Tempo.Co

FADLI ZON: POLITIK INKLUSIF SOLUSI MENGATASI KETIMPANGAN EKONOMI
Selasa, 04 April 2017
FADLI ZON: POLITIK INKLUSIF SOLUSI MENGATASI KETIMPANGAN EKONOMI

Sesudah memberikan pidato mengenai ketimpangan dalam posisi sebagai Presiden Global Organization of Parliamentarians Against Corruption (GOPAC), Wakil Ketua DPR RI Fadli Zon pada Senin petang, 3 April 2017 waktu setempat, kembali memberikan pidato di depan sidang umum Inter-Parliamentary Union (IPU) ke-136 di Dhaka, Bangladesh. Pidato yang disampaikan sebagai ketua delegasi parlemen Indonesia itu mempertajam perspektif agenda menghapus ketimpangan.
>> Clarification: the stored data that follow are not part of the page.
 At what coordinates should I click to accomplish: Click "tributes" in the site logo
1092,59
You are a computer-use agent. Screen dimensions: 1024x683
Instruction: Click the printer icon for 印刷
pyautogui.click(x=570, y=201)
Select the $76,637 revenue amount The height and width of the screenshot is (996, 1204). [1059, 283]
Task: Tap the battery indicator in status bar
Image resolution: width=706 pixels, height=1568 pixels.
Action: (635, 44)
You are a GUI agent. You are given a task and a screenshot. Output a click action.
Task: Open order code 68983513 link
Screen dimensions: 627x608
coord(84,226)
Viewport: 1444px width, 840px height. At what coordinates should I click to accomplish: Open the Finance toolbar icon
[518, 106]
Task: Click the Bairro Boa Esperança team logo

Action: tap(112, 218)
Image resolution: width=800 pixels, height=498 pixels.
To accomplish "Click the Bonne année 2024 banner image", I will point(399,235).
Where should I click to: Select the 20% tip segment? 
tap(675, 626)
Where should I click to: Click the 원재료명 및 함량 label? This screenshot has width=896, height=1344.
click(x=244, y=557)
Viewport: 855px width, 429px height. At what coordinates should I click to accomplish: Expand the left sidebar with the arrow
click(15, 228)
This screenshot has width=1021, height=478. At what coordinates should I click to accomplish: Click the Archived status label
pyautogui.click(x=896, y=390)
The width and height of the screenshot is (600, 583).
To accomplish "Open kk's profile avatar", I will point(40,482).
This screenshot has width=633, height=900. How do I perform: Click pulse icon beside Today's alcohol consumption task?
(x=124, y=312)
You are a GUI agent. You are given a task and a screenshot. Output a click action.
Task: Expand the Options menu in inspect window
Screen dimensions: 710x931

“Akhir Februari lalu OXFAM Indonesia dan INFID (International NGO Forum on Indonesia Development) merilis hasil penelitian bahwa Indonesia menjadi salah satu dari lima negara yang indeks ketimpangannya melonjak tajam dalam satu dekade terakhir, sesudah Malaysia, Cina, Filipina, dan Thailand. Laporan itu memperkuat laporan serupa yang telah dirilis Bank Dunia pada akhir 2015.”

Menurut Fadli, ketimpangan secara global juga terus memburuk. Satu persen orang terkaya di dunia memiliki kekayaan setara dengan kekayaan 99 persen penduduk dunia. Perang, konflik, dan instabilitas yang terjadi di sejumlah kawasan ikut berkontribusi mempersulit situasi tersebut. Dunia kelihatan menjadi makin tidak adil karena hal tersebut.

“Indonesia percaya, secara ekonomi masalah ketimpangan tidak bisa diatasi hanya dengan menciptakan lapangan kerja. Kita harus lebih spesifik mengupayakan tingkat upah yang layak di berbagai sektor untuk mengatasi masalah tersebut. Sesudah krisis 2008, misalnya, perekonomian memang kian didominasi industri keuangan, padahal sektor yang menampung angkatan kerja terbesar adalah manufaktur dan pertanian. Kesenjangan upah antar-sektor tersebut tidak boleh dibiarkan terus menganga,” kata Fadli.

Dia menjelaskan, secara nasional, isu ketimpangan sebenarnya merupakan panggilan untuk membangun sistem perpajakan yang adil, terutama melalui pajak progresif yang signifikan. Persis di situ diperlukan penyesuaian antara hukum perbankan dan perpajakan untuk memperkecil ruang gerak dan munculnya para pengemplang pajak. Sebab, pajak merupakan instrumen penting untuk melakukan redistribusi kemakmuran.

“Sementara itu, secara global kita harus menyambut baik perjanjian Automatic Exchange of Information (AEoI) yang akan berlaku pada 2018. Perjanjian tersebut merupakan sarana untuk membuka informasi perpajakan. Hanya dengan sistem pajak yang adil kita bisa memperkecil ketimpangan,” ujar Fadli.

Ke depan, menurut dia, pembangunan ekonomi harus semakin inklusif, tidak boleh hanya terjebak pada indikator pertumbuhan semata. Untuk menciptakan pembangunan inklusif tersebut, diperlukan mekanisme penyusunan kebijakan yang bersifat inklusif pula, agar kebijakan publik yang dihasilkan lebih demokratis dan inklusif.